Of course, with the sophisticated computers at IRCAM, like the 4X Real Time Digital Computer, Boulez and his disciples are able to work at a subtler, almost sub-atomic level of musical sound and structure than Henry and Schaeffer ever could.
Schaeffer, who has spent the last ten years composing philosophical treatises on the state of the world, relates to high technology the way people probably related to his own work when he began in 1948. "I am convinced that synthetic music, so fashionable today, is making a mistake feeding the ear with synthetic sounds. We need to come back to that."

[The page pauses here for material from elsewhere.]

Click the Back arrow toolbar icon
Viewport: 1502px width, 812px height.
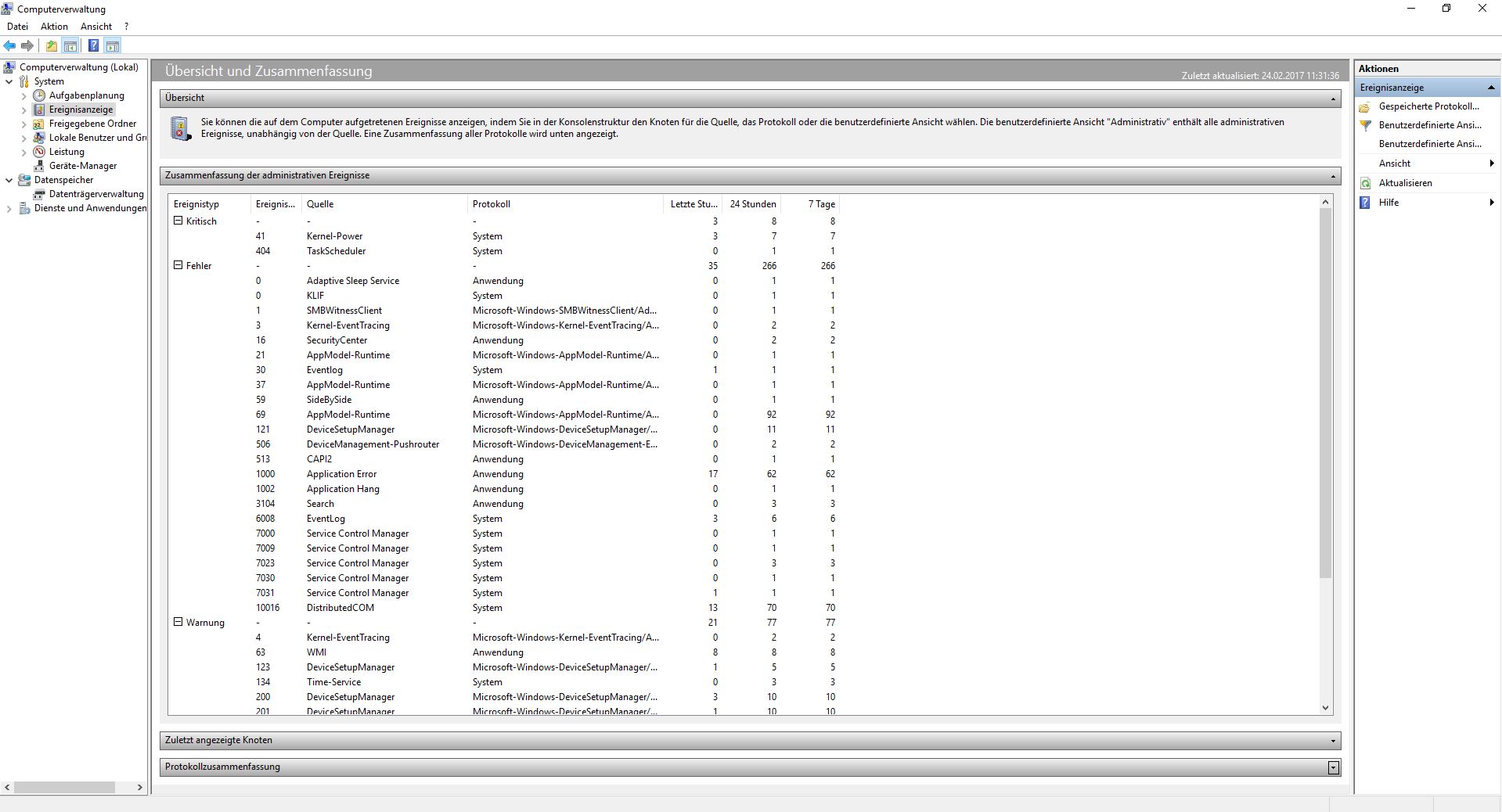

Schaeffer may get his wish with the abundance of digital samplers on the market, taking sounds from the acoustic world with their harmonically richer structures, and manipulating them into new shapes. Yet, when queried about it, neither Schaeffer nor Henry seemed very interested in the new technology. But embracement of new technology isn't really the point. Technique ultimately is not music. Henry's methods may be archaic by contemporary standards, but the resulting music is powerfully evocative by any standards. Popular artist Bill Nelson records his personal music this way, claiming it has an intrinsic and emotional value not unlike woodcarving. He's joined in this opinion by Brian Eno and Holger Czukay.
Pierre Schaeffer and Pierre Henry made a contribution that has helped shape music for the last 38 years, be it the early tape music works of Otto Luening and Vladimir Ussachevsky at Columbia, and Stockhausen in Germany, the Beatles in their Sgt. Pepper days, or producers Arthur Baker and Martin Rushent today. They owe their genesis to the sounds of a world rearranged by Pierre Schaeffer and Pierre Henry.